* [INSTRUCTIONS TO FOLLOW]
Give the lines of the items from the start through the line containing "pyautogui.click(x=239, y=27)", inclusive, as a Markdown table with the columns Row and Item line. Leave out any blank lines.

========================

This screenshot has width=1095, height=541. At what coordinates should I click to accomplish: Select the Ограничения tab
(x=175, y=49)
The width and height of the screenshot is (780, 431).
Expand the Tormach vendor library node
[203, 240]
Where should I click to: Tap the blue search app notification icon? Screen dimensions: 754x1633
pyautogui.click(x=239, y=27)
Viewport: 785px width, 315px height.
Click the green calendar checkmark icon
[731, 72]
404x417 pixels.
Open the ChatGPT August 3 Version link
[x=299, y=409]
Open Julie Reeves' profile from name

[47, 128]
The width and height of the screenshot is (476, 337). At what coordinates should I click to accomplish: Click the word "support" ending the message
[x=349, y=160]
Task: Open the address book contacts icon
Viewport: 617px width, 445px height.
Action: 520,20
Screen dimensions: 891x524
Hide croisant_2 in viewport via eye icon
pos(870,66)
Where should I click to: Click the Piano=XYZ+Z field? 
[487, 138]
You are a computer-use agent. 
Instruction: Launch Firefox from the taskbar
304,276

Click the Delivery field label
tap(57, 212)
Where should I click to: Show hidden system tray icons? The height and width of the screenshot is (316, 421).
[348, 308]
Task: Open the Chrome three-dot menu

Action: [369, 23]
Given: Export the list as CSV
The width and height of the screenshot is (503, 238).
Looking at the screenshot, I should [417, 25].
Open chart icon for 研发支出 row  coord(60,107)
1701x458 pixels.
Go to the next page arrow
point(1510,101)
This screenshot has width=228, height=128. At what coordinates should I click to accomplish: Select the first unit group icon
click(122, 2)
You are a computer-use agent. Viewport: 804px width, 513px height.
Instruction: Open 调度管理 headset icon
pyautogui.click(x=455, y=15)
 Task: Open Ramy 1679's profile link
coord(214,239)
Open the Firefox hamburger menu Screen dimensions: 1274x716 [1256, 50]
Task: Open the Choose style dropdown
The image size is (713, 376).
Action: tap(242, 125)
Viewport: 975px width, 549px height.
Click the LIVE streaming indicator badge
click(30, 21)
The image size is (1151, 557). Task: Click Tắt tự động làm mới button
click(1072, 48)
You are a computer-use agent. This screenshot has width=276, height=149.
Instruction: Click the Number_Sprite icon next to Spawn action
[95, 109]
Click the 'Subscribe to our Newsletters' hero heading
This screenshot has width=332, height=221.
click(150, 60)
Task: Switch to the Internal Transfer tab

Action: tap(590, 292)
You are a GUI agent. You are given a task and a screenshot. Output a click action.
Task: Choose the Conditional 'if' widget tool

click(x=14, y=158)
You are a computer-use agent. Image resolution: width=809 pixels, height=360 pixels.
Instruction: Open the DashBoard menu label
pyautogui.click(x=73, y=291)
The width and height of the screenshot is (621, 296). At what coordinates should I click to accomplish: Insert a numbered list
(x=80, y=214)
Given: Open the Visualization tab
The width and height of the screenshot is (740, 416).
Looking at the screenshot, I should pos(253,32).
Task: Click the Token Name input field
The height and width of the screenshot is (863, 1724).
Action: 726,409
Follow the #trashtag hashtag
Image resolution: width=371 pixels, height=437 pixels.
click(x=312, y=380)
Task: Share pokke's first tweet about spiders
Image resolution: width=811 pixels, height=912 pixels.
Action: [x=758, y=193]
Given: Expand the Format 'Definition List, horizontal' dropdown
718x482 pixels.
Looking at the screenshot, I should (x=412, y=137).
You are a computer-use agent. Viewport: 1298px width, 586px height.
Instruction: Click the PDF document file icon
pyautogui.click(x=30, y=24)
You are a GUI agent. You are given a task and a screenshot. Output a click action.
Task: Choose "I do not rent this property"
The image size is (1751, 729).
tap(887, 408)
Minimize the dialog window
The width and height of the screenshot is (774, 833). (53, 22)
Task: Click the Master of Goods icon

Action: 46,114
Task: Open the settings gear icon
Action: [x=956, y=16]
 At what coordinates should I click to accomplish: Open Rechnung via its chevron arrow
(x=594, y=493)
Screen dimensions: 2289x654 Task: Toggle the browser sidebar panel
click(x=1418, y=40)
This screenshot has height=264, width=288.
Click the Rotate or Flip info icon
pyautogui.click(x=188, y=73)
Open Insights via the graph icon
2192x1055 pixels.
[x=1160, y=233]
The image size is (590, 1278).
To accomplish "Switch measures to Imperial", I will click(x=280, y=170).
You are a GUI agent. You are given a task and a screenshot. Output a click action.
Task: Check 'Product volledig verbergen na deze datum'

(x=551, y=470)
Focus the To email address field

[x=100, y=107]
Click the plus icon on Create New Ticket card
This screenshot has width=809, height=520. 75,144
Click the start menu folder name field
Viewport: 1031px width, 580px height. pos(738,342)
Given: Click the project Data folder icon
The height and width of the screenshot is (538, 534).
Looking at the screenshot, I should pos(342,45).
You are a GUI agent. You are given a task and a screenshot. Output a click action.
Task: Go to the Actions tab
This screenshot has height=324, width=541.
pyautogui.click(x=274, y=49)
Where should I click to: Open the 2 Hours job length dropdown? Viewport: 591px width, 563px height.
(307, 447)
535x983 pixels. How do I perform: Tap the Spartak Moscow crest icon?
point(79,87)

========================

* [ANSWER BELOW]
| Row | Item line |
|---|---|
| 1 | This screenshot has width=1095, height=541. At what coordinates should I click to accomplish: Select the Ограничения tab |
| 2 | (x=175, y=49) |
| 3 | The width and height of the screenshot is (780, 431). |
| 4 | Expand the Tormach vendor library node |
| 5 | [203, 240] |
| 6 | Where should I click to: Tap the blue search app notification icon? Screen dimensions: 754x1633 |
| 7 | pyautogui.click(x=239, y=27) |